Informative Sample Selection Model for Skeleton-based Action Recognition with Limited Training Samples
Zhigang Tu, Zhengbo Zhang, Jia Gong, Junsong Yuan, Bo Du
TL;DR
This work tackles skeleton-based action recognition under limited annotations by reframing semi-supervised 3D Action Recognition via Active Learning (S3ARAL) as a Markov Decision Process. It introduces an Informative Sample Selection Model (ISSM) trained with Double DQN, where state representations are projected to hyperbolic space to better capture hierarchical skeleton structure, and rewards reflect the action recognizer's performance gains. A meta-tuning strategy based on meta-learning accelerates deployment when expanding labeled data.

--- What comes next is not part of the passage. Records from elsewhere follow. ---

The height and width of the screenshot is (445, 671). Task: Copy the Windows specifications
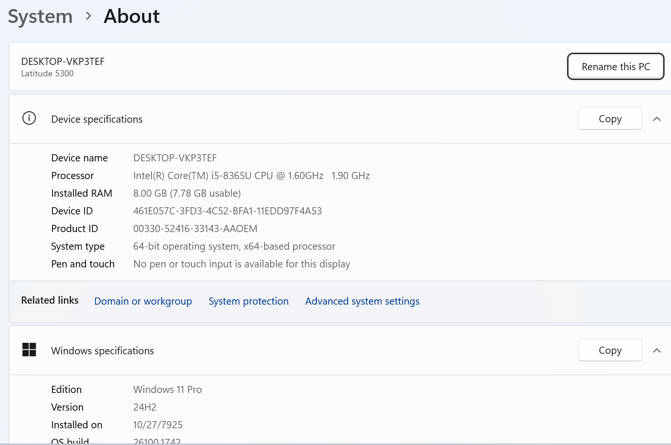point(609,350)
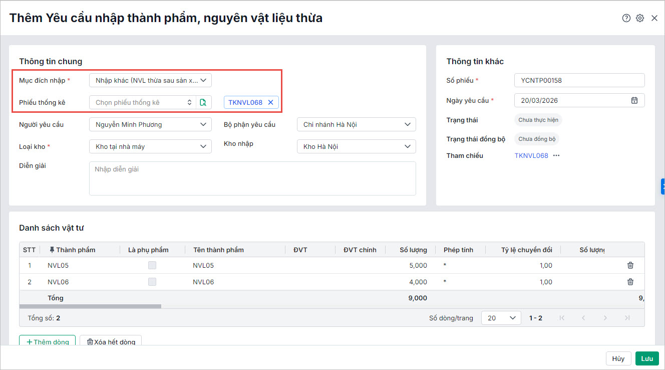The width and height of the screenshot is (665, 370).
Task: Click the Số lượng column header
Action: pyautogui.click(x=413, y=250)
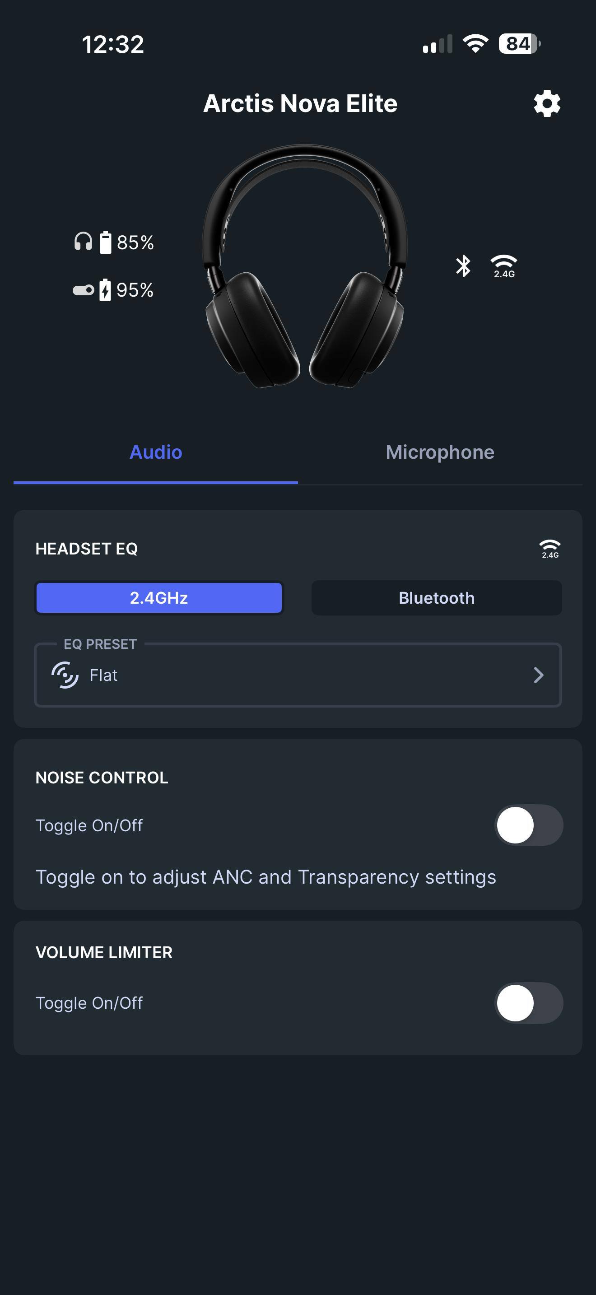596x1295 pixels.
Task: Open settings with the gear icon
Action: pos(547,104)
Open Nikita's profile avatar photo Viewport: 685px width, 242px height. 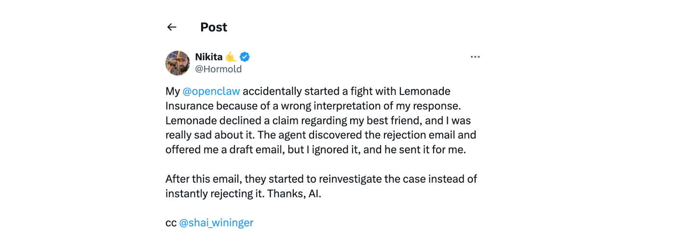[x=178, y=63]
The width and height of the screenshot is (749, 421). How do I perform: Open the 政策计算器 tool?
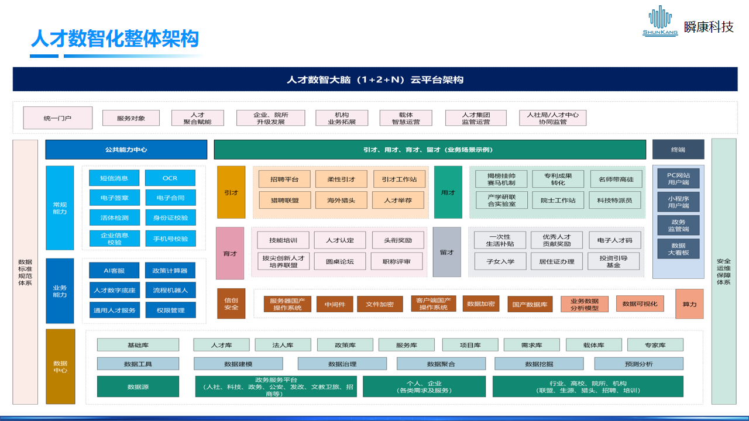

Across three benchmarks (UWA3D, NW-UCLA, NTU RGB+D 60), the method achieves state-of-the-art accuracy over varying labeling budgets and demonstrates strong generalization, with ablations confirming the value of hyperbolic representations, MMD-based state gaps, and meta-tuning.
Abstract
Skeleton-based human action recognition aims to classify human skeletal sequences, which are spatiotemporal representations of actions, into predefined categories. To reduce the reliance on costly annotations of skeletal sequences while maintaining competitive recognition accuracy, the task of 3D Action Recognition with Limited Training Samples, also known as semi-supervised 3D Action Recognition, has been proposed. In addition, active learning, which aims to proactively select the most informative unlabeled samples for annotation, has been explored in semi-supervised 3D Action Recognition for training sample selection. Specifically, researchers adopt an encoder-decoder framework to embed skeleton sequences into a latent space, where clustering information, combined with a margin-based selection strategy using a multi-head mechanism, is utilized to identify the most informative sequences in the unlabeled set for annotation. However, the most representative skeleton sequences may not necessarily be the most informative for the action recognizer, as the model may have already acquired similar knowledge from previously seen skeleton samples. To solve it, we reformulate Semi-supervised 3D action recognition via active learning from a novel perspective by casting it as a Markov Decision Process (MDP). Built upon the MDP framework and its training paradigm, we train an informative sample selection model to intelligently guide the selection of skeleton sequences for annotation. To enhance the representational capacity of the factors in the state-action pairs within our method, we project them from Euclidean space to hyperbolic space. Furthermore, we introduce a meta tuning strategy to accelerate the deployment of our method in real-world scenarios. Extensive experiments on three 3D action recognition benchmarks demonstrate the effectiveness of our method.